Analysts puzzle over jobless claims from BP spillby John Kennedy | July 14th, 2011
When the Florida Panhandle was staggered by the effects of last summer’s BP oil spill, hotels, restaurants and other employers along the coast laid-off workers and braced for economic calamity.
But state analysts looking to put a price on how much financial damage Florida absorbed remained puzzled Thursday by a recurring number. The state’s employment office, the Agency for Workforce Innovation, reports that only 735 unemployment claims have been directly linked to the oil spill.
Tom Clendenning, AWI’s chief-of-staff, told the state’s revenue estimating conference that 7,778 workers also were let go last year by the same employers who laid-off the 778. A survey is now being conducted to learn whether the 778 lost jobs should be increased — with the bill going to BP.

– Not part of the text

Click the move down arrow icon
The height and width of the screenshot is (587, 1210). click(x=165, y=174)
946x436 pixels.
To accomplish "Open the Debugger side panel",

Clendenning said that $2.3 million in unemployment benefits have been paid out related to the oil spill. Estimators are trying to determine how much in taxes and fees Florida taxpayers lost last year, in addition to benefit payouts.
One item estimators took off the table Thursday was lost revenue in traffic tickets, due to lost traffic. Estimators seemed to think that was too tough to quantify.
BP last week asked the Gulf Coast Claims Facility, which oversees claims, to reduce damage payments because the British oil giant said the region’s tourist economy has recovered and fisheries are back to work.
Florida U.S. Sens. Bill Nelson, a Democrat, and Republican Marco Rubio are among officials disputing BP’s stance, saying there is too much uncertainty to claim the spill poses no future financial risk for coastal communities.
BP said it has paid Florida cities and counties about $10.6 million for revenue losses, in addition to millions more for cleanup, expenses and tourist promotion.